### Travail à faire
**a)** Résumez l'extrait fourni en deux phrases.
**b)** Reproduisez sans rien changer le passage de l'extrait fourni qui va de "C’est essentiel pour" jusqu'à "mais joyeusement tonique.", ces derniers mots compris.

━━━ Extrait fourni

C’est essentiel pour une pièce qui travaille d’abord sur le dialogue entre les deux mains et l’attente d’une fugue (qui ne viendra pas), avant de s’effilocher dans des triolets qui cabriolent. La seconde partie, plus interrogative, creuse la veine de l’alternance entre parties binaires et inclination pour l’ivresse des triolets. L’énergie qu’y met Constance Taillard et les quelques trouvailles harmoniques éclairant ce babillage de bon aloi captent l’attention au long d’un mouvement peu narratif (le discours tourne plus en rond qu’il ne file vers une résolution) mais joyeusement tonique.

━━━━━━
━━━ Données fournies

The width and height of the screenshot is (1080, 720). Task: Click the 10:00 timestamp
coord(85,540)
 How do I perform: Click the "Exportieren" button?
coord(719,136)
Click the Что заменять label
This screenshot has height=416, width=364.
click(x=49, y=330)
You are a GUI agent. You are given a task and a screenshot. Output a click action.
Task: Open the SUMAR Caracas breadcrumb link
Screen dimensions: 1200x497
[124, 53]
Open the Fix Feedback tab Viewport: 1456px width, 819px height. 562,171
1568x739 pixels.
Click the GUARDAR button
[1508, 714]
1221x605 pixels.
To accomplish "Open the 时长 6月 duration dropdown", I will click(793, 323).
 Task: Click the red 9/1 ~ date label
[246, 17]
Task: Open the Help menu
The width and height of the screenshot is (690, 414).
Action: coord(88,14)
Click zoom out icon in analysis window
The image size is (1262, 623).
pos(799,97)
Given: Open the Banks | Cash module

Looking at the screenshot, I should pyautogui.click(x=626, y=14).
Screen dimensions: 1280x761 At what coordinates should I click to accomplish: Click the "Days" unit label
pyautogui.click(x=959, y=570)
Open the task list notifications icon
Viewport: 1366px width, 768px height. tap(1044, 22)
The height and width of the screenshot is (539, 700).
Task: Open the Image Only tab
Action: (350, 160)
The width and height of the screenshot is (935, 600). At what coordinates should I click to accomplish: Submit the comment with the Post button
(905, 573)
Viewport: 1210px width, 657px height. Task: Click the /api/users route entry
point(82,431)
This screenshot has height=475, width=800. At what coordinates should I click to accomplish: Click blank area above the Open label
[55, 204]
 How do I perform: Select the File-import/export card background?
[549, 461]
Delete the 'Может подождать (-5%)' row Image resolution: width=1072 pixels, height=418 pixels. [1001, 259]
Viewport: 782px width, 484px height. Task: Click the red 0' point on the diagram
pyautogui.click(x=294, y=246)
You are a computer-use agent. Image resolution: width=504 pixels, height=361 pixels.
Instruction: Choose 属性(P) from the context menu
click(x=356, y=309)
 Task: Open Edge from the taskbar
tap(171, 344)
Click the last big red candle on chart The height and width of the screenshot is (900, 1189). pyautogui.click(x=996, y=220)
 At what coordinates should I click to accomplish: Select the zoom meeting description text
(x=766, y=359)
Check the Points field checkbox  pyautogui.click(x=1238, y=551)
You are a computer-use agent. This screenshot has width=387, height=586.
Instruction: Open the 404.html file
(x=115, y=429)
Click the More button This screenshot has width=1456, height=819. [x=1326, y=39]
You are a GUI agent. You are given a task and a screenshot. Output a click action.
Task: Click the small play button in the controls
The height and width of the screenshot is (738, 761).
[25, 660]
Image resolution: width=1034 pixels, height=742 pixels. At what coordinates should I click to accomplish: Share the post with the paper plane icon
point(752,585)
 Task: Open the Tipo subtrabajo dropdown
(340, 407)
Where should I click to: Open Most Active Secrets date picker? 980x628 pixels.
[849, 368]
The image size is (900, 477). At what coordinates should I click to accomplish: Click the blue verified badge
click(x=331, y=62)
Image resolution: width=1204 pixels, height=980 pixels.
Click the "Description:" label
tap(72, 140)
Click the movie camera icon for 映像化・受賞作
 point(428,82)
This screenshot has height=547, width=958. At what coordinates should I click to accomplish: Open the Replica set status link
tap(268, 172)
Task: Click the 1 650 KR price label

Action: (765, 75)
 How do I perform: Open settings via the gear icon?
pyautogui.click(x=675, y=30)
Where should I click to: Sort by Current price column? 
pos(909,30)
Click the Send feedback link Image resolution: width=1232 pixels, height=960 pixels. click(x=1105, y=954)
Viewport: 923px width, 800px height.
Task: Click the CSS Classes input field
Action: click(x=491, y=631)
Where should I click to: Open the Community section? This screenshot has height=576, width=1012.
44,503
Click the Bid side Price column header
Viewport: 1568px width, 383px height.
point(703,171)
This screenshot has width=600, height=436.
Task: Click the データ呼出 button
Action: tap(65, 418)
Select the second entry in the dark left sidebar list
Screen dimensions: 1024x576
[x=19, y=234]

━━━━━━

### Réponses finales
**a)** La pièce repose d'abord sur le dialogue entre les deux mains et sur l'attente d'une fugue qui ne vient pas, puis elle s'effiloche en triolets. Sa seconde partie, plus interrogative, alterne parties binaires et goût pour les triolets, et l'énergie de Constance Taillard ainsi que quelques trouvailles harmoniques retiennent l'attention tout au long d'un mouvement peu narratif mais joyeusement tonique.

**b)**
C’est essentiel pour une pièce qui travaille d’abord sur le dialogue entre les deux mains et l’attente d’une fugue (qui ne viendra pas), avant de s’effilocher dans des triolets qui cabriolent. La seconde partie, plus interrogative, creuse la veine de l’alternance entre parties binaires et inclination pour l’ivresse des triolets. L’énergie qu’y met Constance Taillard et les quelques trouvailles harmoniques éclairant ce babillage de bon aloi captent l’attention au long d’un mouvement peu narratif (le discours tourne plus en rond qu’il ne file vers une résolution) mais joyeusement tonique.